Is There An Alternative?
Cudo Ventures is betting the blockchain can provide a solution. The company says it is a pioneer in the space, championing the technology as a vehicle for a decentralized cloud.
At its core, the blockchain allows for peer-to-peer transactions that are secure and trustless – no centralized authority is required to oversee the network or approve individual transactions. While many projects like Bitcoin (BTC) use this technology to facilitate the transfer and storage of wealth, Cudo is leveraging the same technology in an attempt to disrupt the cloud. They are taking the centralized “hyperscale” model and turning it on its head, building a distributed network the company calls Cudo Compute.
It’s important to note that distributed computing, in general, is not new. In fact, it has been around for years. SETI@home, for instance, harnesses the collective power of a vast network of home computers run by individual volunteers. The monumental challenge of analyzing incredible amounts of signal data is distributed to a global network, each individual only tasked with computations a basic PC can handle. The model is the embodiment of the adage “many hands make light work”.
But SETI@home relies on the goodwill of volunteers, and it does not have the security concerns that exist in the modern cloud. Sensitive data is routinely trafficked on Amazon and Microsoft servers. Any replacement to the current status quo would need to be as secure.

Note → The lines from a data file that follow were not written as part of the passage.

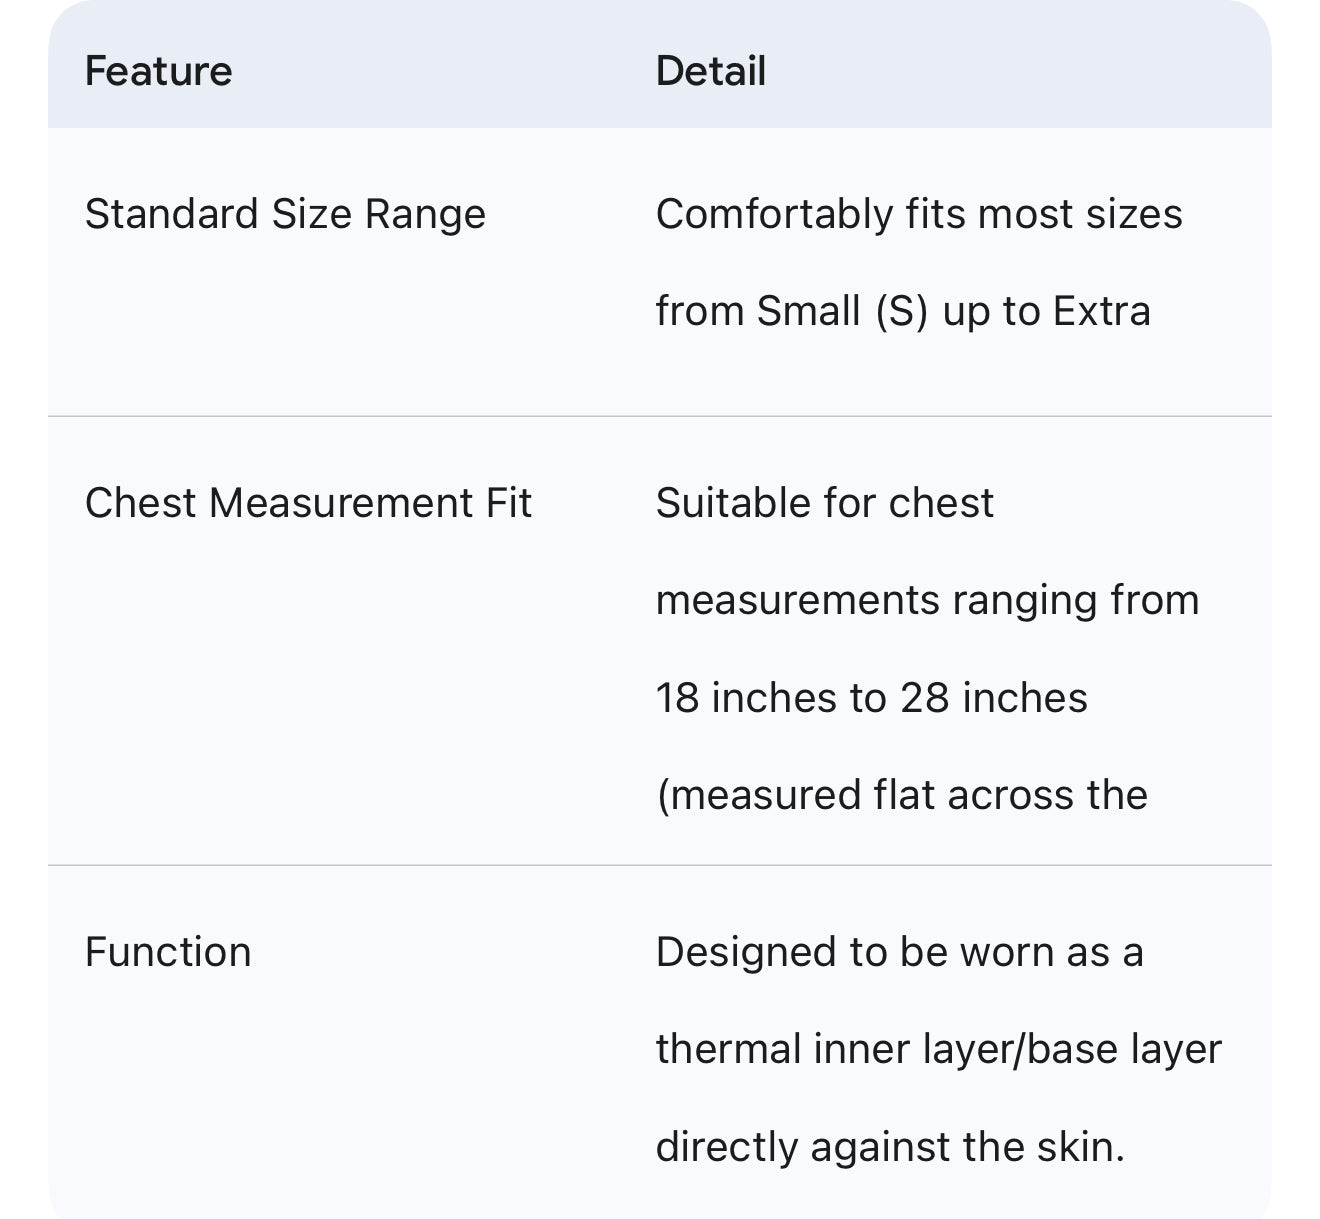This screenshot has width=1320, height=1219.
Task: Click the Detail column header
Action: point(711,71)
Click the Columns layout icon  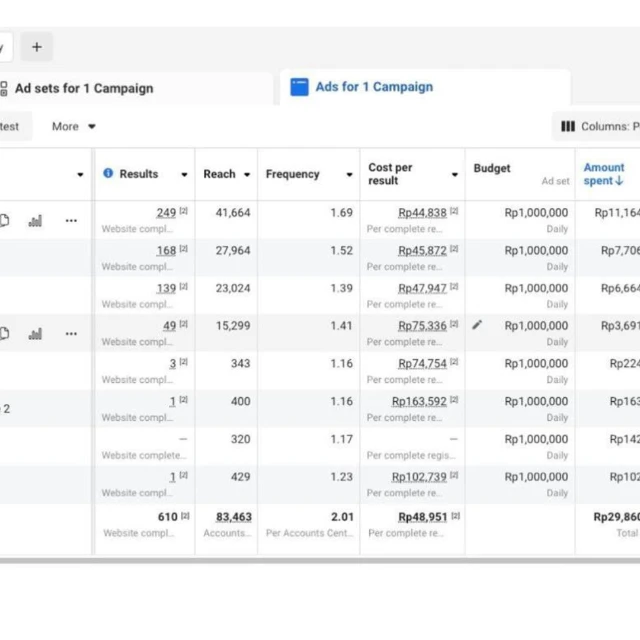(568, 127)
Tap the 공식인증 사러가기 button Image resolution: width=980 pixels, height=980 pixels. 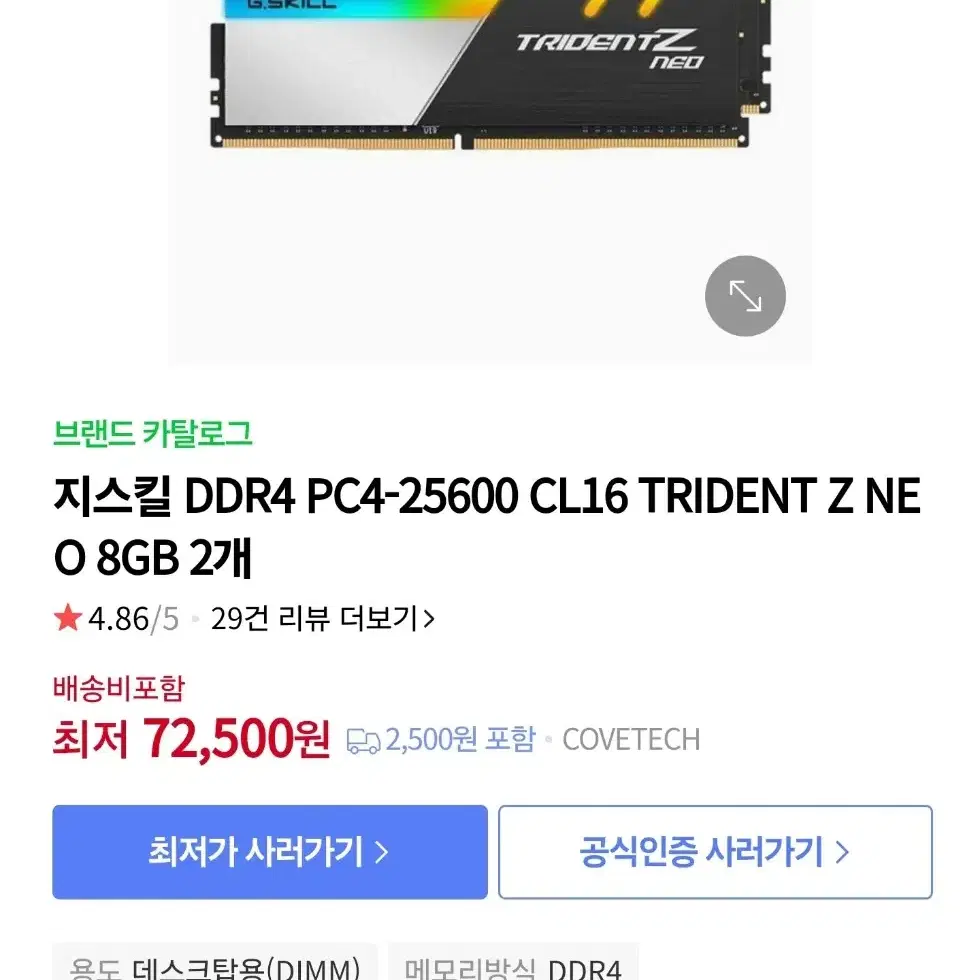coord(715,852)
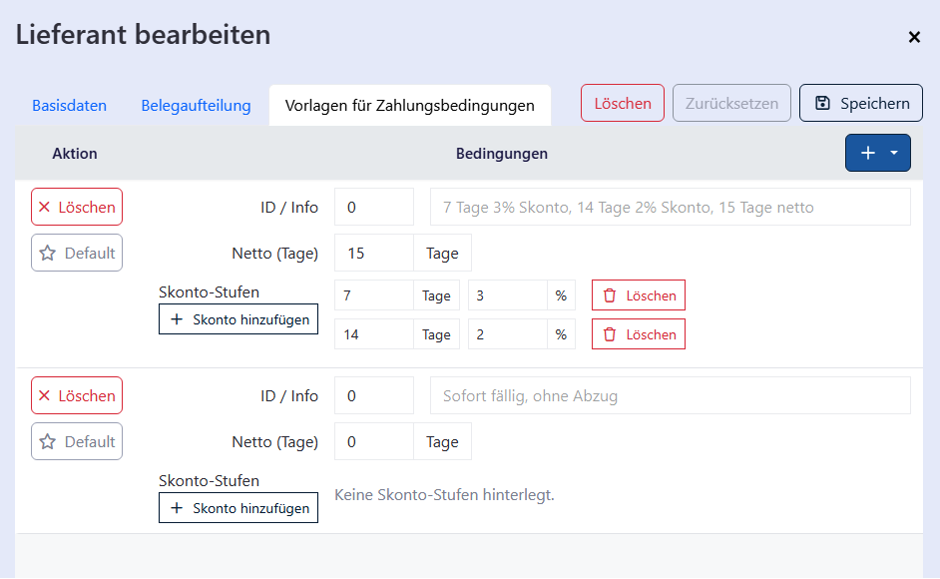940x579 pixels.
Task: Mark first template as Default with star
Action: click(77, 253)
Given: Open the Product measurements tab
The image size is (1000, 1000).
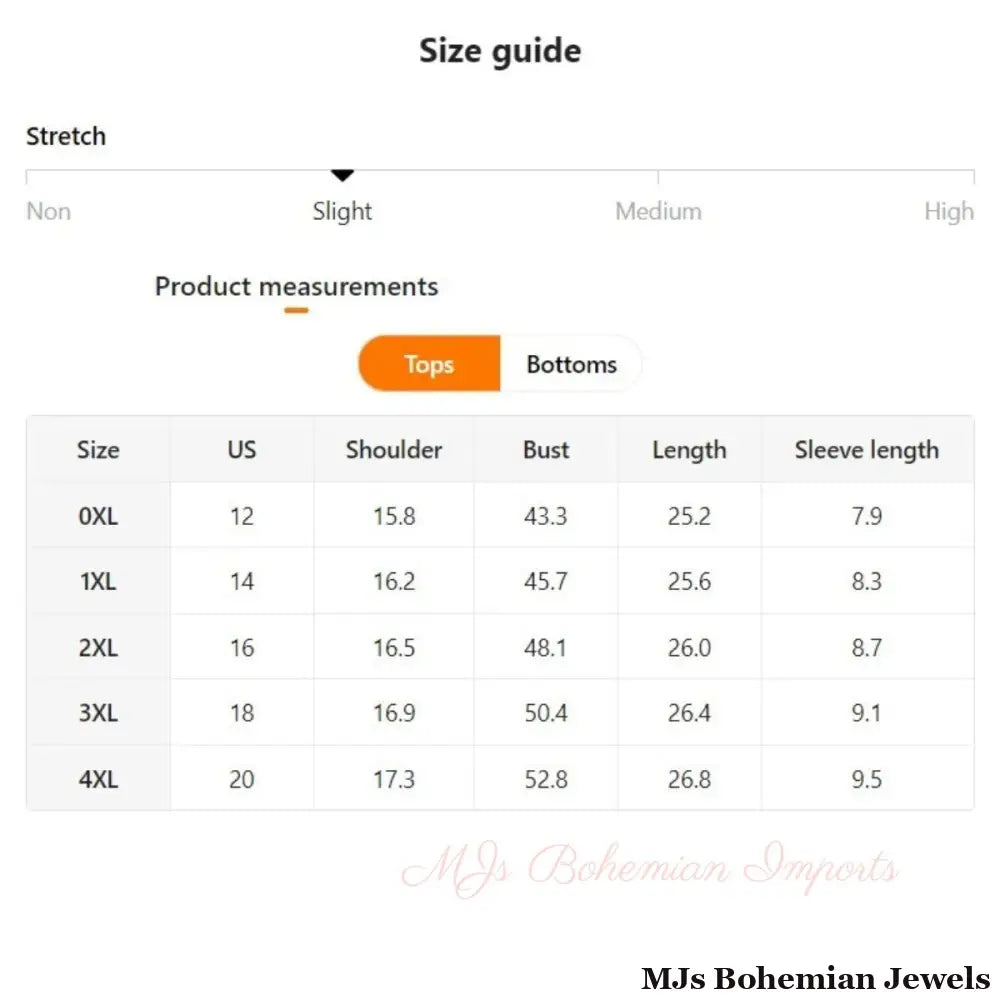Looking at the screenshot, I should pyautogui.click(x=296, y=287).
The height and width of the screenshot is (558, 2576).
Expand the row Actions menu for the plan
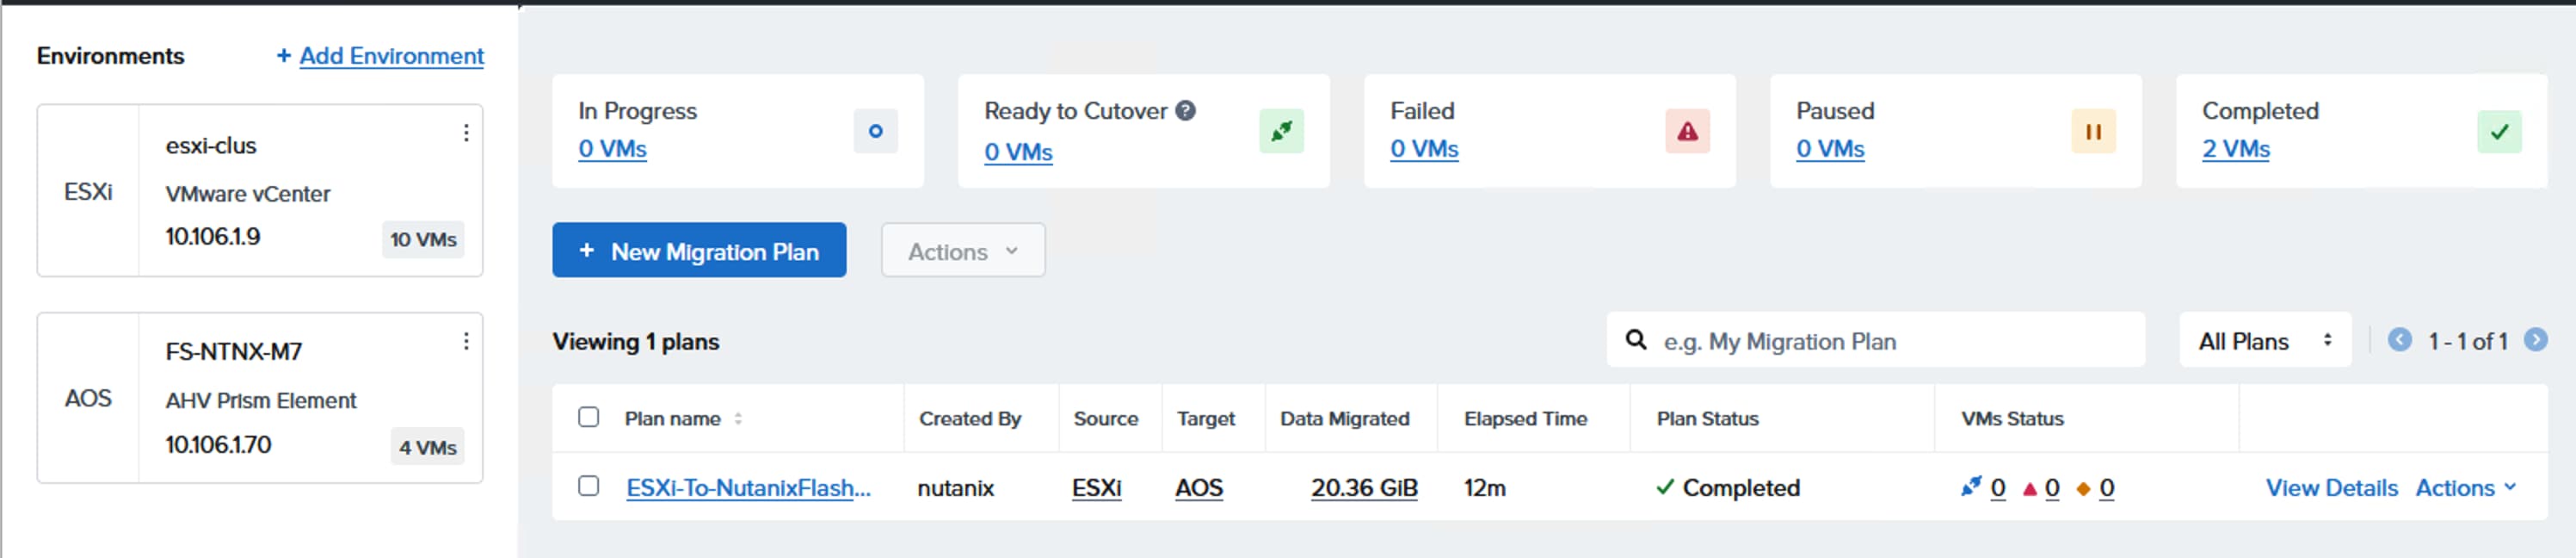coord(2465,488)
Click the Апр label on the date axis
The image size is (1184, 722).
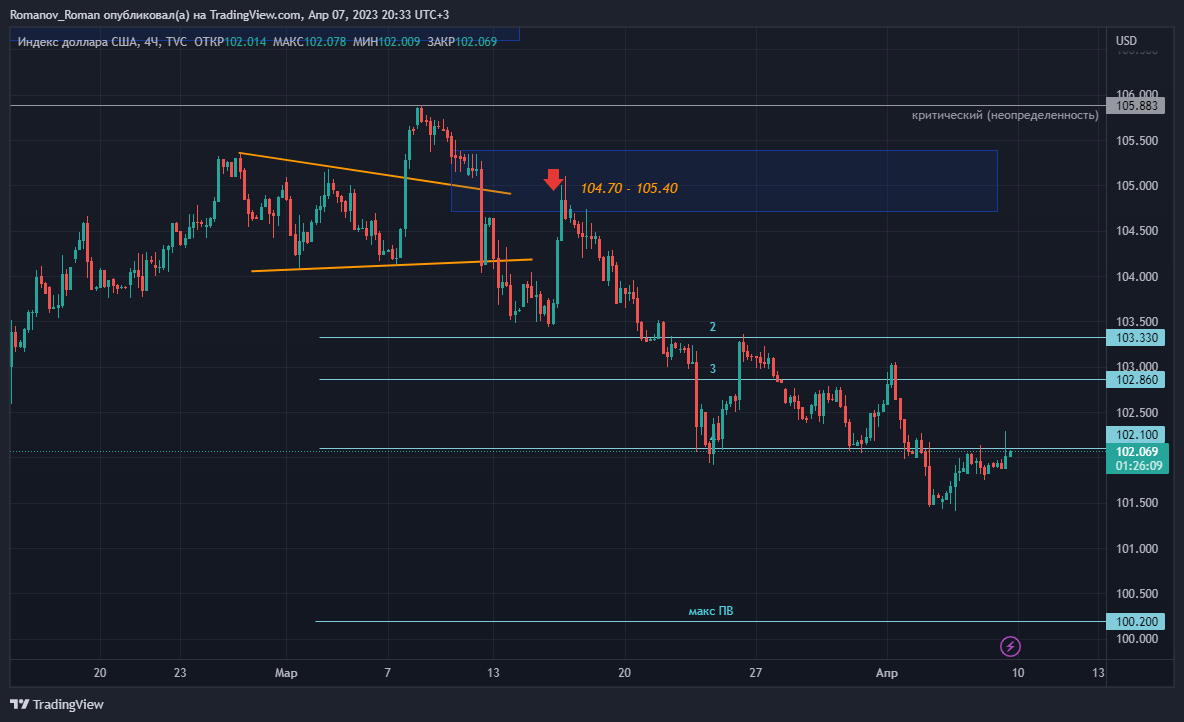click(886, 673)
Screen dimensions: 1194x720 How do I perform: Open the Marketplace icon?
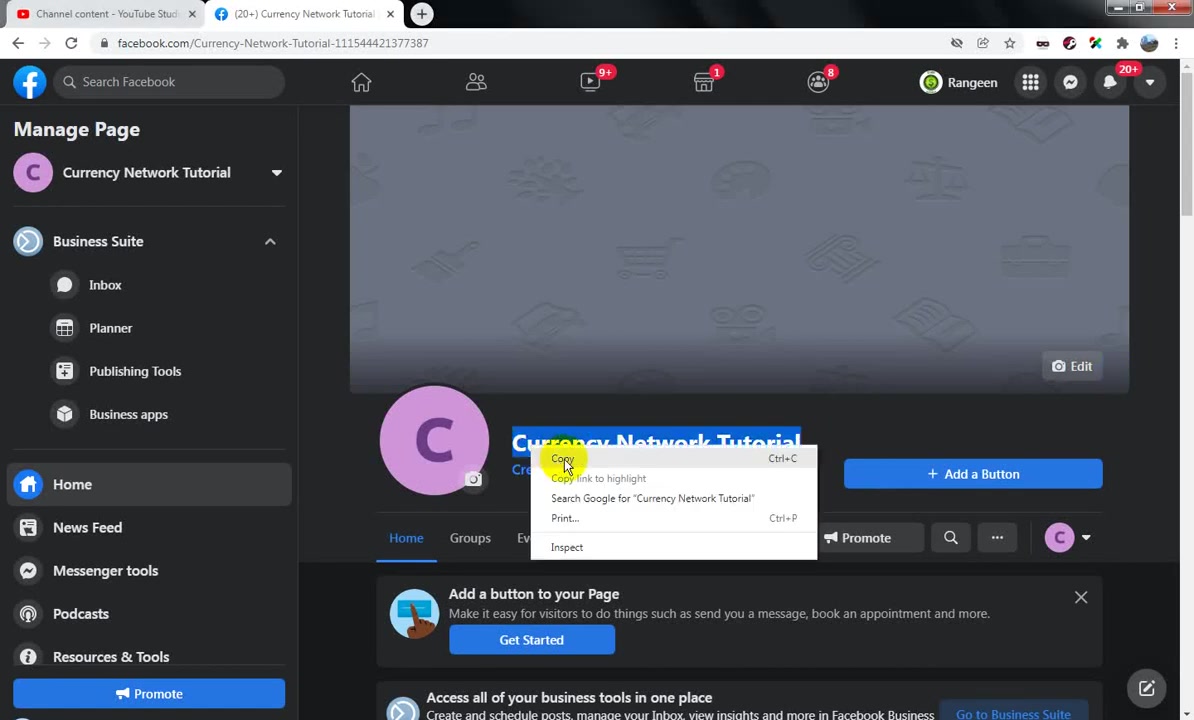pos(704,82)
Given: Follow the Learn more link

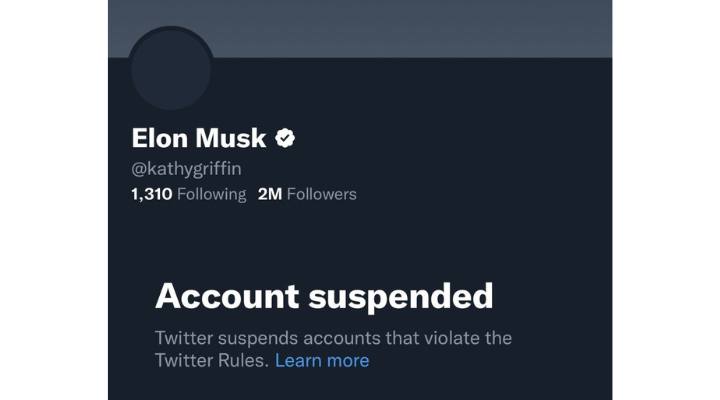Looking at the screenshot, I should click(x=322, y=360).
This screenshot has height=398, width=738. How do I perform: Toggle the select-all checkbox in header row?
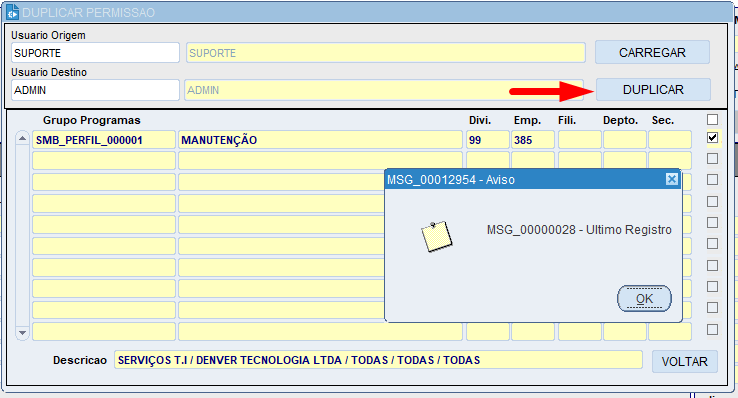pyautogui.click(x=713, y=119)
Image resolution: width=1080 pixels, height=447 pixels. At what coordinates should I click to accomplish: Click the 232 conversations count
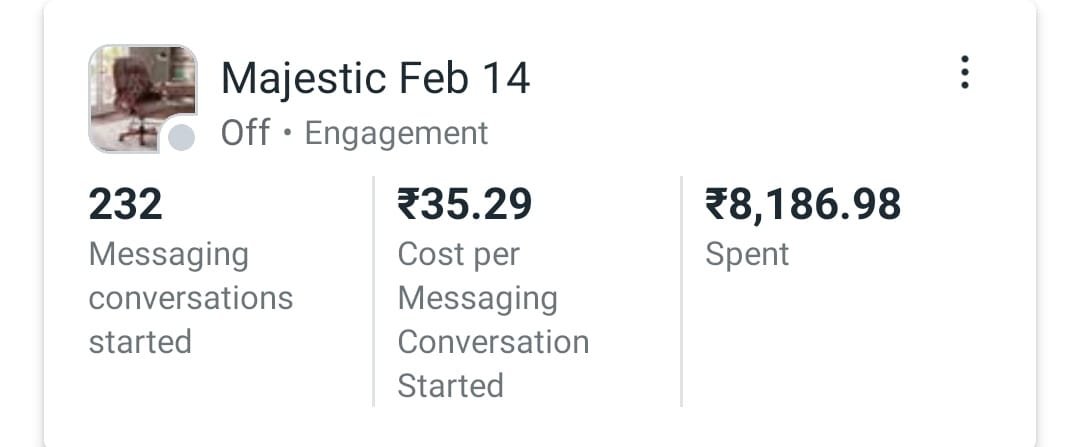tap(126, 205)
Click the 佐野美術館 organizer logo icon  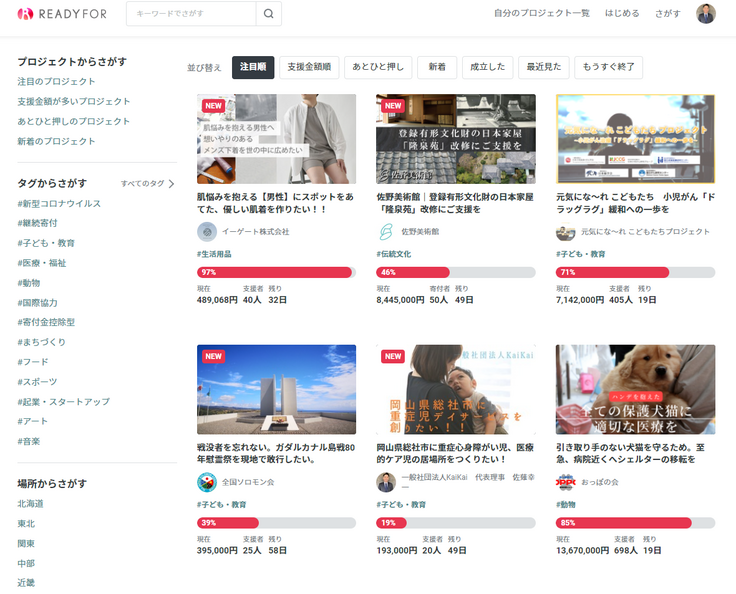(x=386, y=231)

This is where the power of the blockchain shines. Individuals and small-scale data centers are incentivized to provide their spare computing power and then connected with those in need of resources. The process will eventually be handled automatically through the network, secured and validated on the blockchain. Once Cudo Compute converges with the Cudos blockchain, it may be able to solve issues fundamental to the modern cloud.
Even now, Cudo Compute, eliminates the need for hyperscale data centers and makes use of computing power that would otherwise be wasted. The network is more resilient and secure because it does not have single points of failure.